• _WHAT NEEDS TO BE DONE_
Using the entries below, output each line exactly from the first through the one that contains "Image resolution: width=465".

[Stored items]
Content starts
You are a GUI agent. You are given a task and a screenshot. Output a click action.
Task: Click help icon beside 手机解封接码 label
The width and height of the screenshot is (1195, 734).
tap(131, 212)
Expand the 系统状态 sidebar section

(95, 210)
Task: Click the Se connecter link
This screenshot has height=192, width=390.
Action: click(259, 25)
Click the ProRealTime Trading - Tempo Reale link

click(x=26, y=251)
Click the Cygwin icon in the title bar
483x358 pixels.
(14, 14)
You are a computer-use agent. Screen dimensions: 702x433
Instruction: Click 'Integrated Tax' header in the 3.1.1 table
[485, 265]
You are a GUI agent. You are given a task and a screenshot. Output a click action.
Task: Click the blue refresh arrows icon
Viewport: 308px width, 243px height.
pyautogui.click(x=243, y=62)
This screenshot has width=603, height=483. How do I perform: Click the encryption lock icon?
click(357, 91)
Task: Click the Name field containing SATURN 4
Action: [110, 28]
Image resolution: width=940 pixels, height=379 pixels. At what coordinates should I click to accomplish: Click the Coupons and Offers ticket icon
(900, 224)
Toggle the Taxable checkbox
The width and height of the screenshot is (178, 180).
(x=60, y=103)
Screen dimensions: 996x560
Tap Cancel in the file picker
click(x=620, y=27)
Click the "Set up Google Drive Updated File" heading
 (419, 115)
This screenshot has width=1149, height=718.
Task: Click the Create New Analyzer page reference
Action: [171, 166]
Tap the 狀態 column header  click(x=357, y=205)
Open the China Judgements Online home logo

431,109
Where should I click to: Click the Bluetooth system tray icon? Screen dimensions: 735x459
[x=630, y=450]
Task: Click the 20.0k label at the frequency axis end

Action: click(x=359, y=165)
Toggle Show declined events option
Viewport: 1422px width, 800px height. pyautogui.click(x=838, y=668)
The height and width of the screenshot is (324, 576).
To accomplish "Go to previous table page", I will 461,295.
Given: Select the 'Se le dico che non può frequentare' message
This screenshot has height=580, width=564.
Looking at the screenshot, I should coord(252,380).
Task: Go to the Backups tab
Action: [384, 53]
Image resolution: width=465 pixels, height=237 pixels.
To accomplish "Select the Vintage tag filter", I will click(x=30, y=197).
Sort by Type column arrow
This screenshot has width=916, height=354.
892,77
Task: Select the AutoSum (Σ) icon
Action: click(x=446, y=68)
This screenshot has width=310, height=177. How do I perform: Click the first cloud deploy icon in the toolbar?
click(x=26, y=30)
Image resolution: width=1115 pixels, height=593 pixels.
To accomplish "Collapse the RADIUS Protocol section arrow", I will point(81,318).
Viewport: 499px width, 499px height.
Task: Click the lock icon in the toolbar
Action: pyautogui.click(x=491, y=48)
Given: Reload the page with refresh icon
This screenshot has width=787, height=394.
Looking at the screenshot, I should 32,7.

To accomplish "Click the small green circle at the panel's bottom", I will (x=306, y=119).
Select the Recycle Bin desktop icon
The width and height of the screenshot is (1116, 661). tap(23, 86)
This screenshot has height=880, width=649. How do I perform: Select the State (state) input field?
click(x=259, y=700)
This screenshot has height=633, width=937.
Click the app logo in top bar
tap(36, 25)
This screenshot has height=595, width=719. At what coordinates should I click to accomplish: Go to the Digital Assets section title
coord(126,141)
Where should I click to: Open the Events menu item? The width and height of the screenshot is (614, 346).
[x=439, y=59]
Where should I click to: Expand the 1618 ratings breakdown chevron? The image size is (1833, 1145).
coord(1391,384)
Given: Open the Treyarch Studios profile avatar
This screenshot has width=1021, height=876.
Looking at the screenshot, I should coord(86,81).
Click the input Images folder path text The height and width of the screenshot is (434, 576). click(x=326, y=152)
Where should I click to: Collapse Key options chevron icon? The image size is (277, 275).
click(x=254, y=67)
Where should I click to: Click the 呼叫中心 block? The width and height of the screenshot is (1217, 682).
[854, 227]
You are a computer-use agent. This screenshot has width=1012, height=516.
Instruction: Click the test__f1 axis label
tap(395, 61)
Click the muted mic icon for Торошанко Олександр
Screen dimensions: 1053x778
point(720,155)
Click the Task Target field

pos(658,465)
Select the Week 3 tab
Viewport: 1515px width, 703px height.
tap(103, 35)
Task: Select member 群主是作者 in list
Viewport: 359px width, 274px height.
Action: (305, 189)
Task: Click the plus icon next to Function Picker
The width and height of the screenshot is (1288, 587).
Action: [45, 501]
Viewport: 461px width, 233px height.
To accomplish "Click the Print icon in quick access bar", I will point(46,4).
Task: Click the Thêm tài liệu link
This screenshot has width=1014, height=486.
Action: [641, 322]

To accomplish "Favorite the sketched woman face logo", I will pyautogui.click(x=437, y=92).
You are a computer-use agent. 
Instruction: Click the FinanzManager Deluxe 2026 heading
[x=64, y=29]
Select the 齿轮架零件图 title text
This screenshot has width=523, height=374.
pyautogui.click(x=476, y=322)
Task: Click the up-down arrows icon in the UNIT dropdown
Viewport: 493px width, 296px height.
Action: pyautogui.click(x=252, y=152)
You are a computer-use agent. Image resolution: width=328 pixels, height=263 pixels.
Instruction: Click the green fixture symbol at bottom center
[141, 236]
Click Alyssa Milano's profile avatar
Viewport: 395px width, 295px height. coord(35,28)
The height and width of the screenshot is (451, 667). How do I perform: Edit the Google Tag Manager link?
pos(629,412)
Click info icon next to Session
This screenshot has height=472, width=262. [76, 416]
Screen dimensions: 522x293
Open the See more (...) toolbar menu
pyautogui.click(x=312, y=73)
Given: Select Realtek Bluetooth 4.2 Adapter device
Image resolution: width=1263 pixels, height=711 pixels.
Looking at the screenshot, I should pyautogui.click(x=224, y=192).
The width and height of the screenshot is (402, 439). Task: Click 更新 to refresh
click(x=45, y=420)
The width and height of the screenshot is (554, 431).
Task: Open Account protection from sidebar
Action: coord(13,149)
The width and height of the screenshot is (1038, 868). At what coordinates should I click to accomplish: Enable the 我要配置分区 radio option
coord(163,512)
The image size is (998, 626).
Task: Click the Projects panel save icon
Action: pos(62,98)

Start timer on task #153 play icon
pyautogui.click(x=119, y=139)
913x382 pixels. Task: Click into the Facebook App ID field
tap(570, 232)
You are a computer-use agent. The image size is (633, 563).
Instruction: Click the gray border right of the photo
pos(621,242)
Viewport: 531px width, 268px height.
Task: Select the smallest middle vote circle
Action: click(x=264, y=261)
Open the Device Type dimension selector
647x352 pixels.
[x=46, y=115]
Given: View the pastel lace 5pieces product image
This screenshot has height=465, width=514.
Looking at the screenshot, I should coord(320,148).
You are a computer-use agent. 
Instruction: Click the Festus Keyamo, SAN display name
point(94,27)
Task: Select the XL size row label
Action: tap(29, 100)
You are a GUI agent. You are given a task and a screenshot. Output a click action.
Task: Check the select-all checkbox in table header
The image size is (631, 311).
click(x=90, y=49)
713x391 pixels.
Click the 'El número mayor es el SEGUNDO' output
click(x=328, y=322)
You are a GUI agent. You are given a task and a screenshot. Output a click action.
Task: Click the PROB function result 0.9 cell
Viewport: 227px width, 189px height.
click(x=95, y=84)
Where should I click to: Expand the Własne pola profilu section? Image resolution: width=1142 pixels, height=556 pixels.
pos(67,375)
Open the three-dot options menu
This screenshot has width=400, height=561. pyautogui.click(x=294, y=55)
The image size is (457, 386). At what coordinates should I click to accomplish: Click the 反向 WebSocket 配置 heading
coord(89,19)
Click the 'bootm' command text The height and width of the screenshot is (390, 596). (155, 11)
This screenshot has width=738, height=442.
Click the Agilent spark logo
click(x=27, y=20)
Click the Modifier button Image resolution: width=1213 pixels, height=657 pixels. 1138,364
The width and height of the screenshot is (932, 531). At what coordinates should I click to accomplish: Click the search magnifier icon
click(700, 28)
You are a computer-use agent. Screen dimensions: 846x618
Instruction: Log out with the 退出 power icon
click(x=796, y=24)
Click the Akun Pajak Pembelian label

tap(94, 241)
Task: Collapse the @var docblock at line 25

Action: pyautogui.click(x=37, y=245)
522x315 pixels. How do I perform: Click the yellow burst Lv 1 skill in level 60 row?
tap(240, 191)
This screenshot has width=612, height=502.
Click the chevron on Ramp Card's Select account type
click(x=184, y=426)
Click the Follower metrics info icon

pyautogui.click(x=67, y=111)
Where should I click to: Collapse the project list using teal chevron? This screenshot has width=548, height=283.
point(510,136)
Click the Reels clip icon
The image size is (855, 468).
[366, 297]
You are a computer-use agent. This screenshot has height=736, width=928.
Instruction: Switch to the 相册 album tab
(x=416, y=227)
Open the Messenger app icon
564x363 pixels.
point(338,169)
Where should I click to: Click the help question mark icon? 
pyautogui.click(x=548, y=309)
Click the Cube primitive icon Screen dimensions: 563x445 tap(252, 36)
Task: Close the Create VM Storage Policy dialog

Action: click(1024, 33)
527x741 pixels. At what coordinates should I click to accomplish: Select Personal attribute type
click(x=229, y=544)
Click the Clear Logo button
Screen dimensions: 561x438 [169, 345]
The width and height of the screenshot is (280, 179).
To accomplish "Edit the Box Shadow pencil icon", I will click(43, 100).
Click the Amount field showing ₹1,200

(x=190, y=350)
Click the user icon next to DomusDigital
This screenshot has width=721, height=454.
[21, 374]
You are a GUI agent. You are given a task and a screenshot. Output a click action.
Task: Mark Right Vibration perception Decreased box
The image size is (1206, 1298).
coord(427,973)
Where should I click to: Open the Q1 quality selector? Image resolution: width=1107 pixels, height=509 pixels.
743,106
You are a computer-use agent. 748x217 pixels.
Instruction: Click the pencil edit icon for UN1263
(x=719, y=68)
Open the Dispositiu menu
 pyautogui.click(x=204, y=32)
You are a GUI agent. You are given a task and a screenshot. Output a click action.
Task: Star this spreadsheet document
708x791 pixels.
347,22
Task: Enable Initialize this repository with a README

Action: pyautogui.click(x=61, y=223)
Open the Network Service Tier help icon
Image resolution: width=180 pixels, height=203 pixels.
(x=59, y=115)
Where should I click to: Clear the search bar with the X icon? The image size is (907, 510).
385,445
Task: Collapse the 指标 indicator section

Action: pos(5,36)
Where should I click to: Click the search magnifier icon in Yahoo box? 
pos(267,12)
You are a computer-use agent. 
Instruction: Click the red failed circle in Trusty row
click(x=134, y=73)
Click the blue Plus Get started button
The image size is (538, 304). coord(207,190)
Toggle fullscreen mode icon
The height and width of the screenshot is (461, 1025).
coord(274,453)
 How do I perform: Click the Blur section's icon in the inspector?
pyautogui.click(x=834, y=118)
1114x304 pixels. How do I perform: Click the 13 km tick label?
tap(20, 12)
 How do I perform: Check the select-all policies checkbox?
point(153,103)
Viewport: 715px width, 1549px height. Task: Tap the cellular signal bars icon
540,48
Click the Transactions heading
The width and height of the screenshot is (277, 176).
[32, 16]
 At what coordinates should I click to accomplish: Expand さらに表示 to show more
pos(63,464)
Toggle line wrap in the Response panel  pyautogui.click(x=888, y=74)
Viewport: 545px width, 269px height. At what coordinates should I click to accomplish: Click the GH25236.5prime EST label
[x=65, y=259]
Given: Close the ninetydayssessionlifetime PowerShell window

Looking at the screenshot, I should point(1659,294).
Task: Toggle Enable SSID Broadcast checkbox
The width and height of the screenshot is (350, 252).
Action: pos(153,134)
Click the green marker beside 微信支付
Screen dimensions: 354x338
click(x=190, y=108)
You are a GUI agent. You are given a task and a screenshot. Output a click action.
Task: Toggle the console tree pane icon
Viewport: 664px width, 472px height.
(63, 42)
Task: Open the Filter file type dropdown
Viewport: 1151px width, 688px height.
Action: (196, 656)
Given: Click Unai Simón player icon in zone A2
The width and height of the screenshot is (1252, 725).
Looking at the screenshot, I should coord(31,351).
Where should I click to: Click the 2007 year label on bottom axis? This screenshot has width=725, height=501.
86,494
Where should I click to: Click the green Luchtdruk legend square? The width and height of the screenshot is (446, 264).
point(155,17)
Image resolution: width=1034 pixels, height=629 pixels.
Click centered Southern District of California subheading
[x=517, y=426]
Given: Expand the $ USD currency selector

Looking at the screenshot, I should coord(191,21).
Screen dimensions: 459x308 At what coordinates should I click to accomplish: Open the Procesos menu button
Content ends
• _RESPONSE FOR THIS EXERCISE_
You are a GUI agent. You are given a task and a screenshot. Output a click action.
Task: Click help icon beside 手机解封接码 label
The width and height of the screenshot is (1195, 734).
tap(131, 212)
Expand the 系统状态 sidebar section

(95, 210)
Task: Click the Se connecter link
This screenshot has height=192, width=390.
Action: click(259, 25)
Click the ProRealTime Trading - Tempo Reale link

click(x=26, y=251)
Click the Cygwin icon in the title bar
483x358 pixels.
(14, 14)
You are a computer-use agent. Screen dimensions: 702x433
Instruction: Click 'Integrated Tax' header in the 3.1.1 table
[485, 265]
You are a GUI agent. You are given a task and a screenshot. Output a click action.
Task: Click the blue refresh arrows icon
Viewport: 308px width, 243px height.
pyautogui.click(x=243, y=62)
This screenshot has width=603, height=483. How do I perform: Click the encryption lock icon?
click(357, 91)
Task: Click the Name field containing SATURN 4
Action: [110, 28]
Image resolution: width=940 pixels, height=379 pixels. At what coordinates should I click to accomplish: Click the Coupons and Offers ticket icon
(900, 224)
Toggle the Taxable checkbox
The width and height of the screenshot is (178, 180).
(x=60, y=103)
Screen dimensions: 996x560
Tap Cancel in the file picker
click(x=620, y=27)
Click the "Set up Google Drive Updated File" heading
 (419, 115)
This screenshot has width=1149, height=718.
Task: Click the Create New Analyzer page reference
Action: [171, 166]
Tap the 狀態 column header  click(x=357, y=205)
Open the China Judgements Online home logo

431,109
Where should I click to: Click the Bluetooth system tray icon? Screen dimensions: 735x459
[x=630, y=450]
Task: Click the 20.0k label at the frequency axis end

Action: click(x=359, y=165)
Toggle Show declined events option
Viewport: 1422px width, 800px height. pyautogui.click(x=838, y=668)
The height and width of the screenshot is (324, 576).
To accomplish "Go to previous table page", I will 461,295.
Given: Select the 'Se le dico che non può frequentare' message
This screenshot has height=580, width=564.
Looking at the screenshot, I should coord(252,380).
Task: Go to the Backups tab
Action: [384, 53]
Image resolution: width=465 pixels, height=237 pixels.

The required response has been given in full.